# **Data Transformation:**
> Data transformation in the context of data preprocessing refers to the process of `changing the format`, `structure`, or `val`ues of data to prepare it for analysis. 

This can involve a wide range of activities, including:

**1. Standardization**: Rescaling data to have a `mean` of `0` and a `standard deviation` of `1`. 
- This is often used when the algorithm you're using does make assumptions about your data having a Gaussian distribution, such as linear regression, logistic regression, and linear discriminant analysis.

**2. Normalization**: Scaling numerical data to fall within a certain range, often `0` to `1`, to allow for fair comparison between different features.

**3. Encoding categorical variables**: `Converting categorical` variables into a format that can be used by machine learning algorithms, such as one-hot encoding or ordinal encoding.

**4. Discretization**: Converting `continuous data` into `discrete bins`, for example, converting age into age groups.

**5. Handling datetime variables**: Extracting components of date-time variables, such as the year, month, day, or day of the week, or calculating the duration between dates.

**6. Feature extraction**: `Creating new features from existing ones`, such as creating a "total income" feature from "monthly income" and "number of months".

These transformations help to make the data more suitable for analysis and can improve the performance of machine learning models.

## **1. Linear Transformation:**

### **1.1 Standardization / Standard Scaling:**

`Standard scaling` is a method of scaling the data such that the distribution of the data is centered around 0, with a standard deviation of 1. This is done by subtracting the mean of the data from each data point and then dividing by the standard deviation of the data.
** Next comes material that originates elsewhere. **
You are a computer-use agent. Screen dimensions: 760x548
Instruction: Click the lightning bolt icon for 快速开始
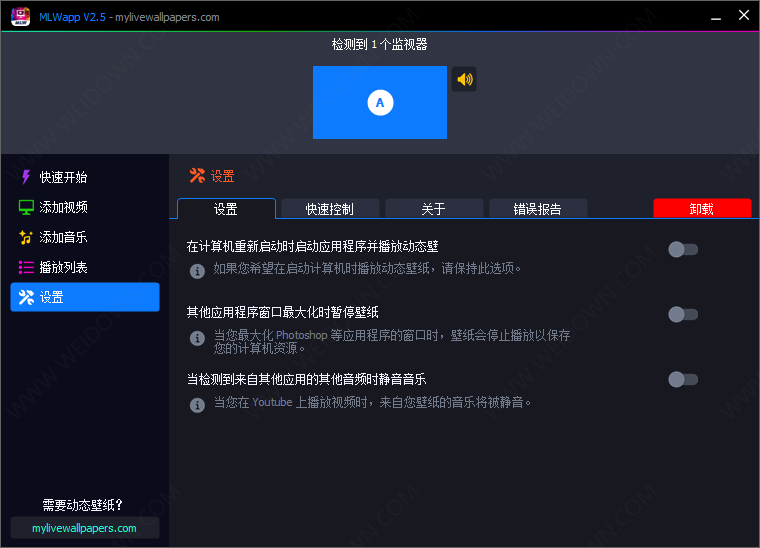(x=26, y=177)
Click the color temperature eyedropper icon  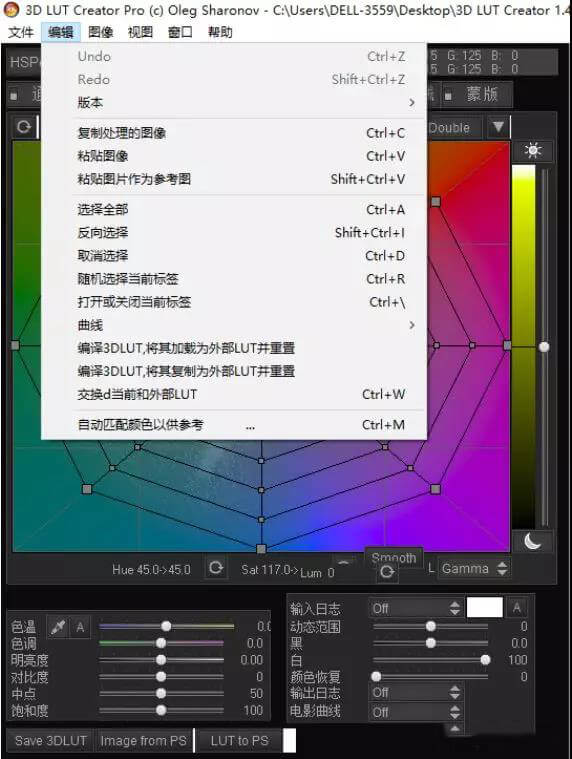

This is a very common method of scaling data, and is used in many machine learning algorithms.

The formula is as follows:

z = (x - μ) / σ

Where:
- Z is the standardized value,
- X is the original value,
- μ is the mean of the feature,
- σ is the standard deviation of the feature.

**Types**:

There's only one type of standard scaling, but it's worth noting that similar techniques include `Min-Max scaling` (normalization), which scales data to a specified range (usually 0 to 1), `MaxAbsScalar`, which scale each feature by its maximum absolue value, and `Robust scaling`, which scales data according to the interquartile range and is less affected by outliers.

**Summary:** (for linear data)
- Standardization / Standard Scaling: `-3 to +3`  (can handle negative values)
- MinMaxSacaler: `0 to 1 `                        (can handle only positive values)
- MaxAbsScalar: `-1 to +1 `                       (can handlenegative values)
- RobustScalar: 

**When to Use**:

- Standard scaling is used when the algorithm you're using does make assumptions about your data having a Gaussian distribution, such as linear regression, logistic regression, and linear discriminant analysis. 
- It's also useful when features in your dataset have different scales but need to be on the same scale for the algorithm to perform well, such as in support vector machines (SVM) or k-nearest neighbors (KNN).

**Limitations**:

- Standard scaling does not normalize the distribution of the data, so it might not be suitable for data that does not follow a Gaussian distribution / Normal Distribution.
- It's sensitive to outliers. If there are outliers in the data, the scaled data will also have outliers.
- The interpretability of the features is lost after scaling. The scaled features are hard to interpret in their original context.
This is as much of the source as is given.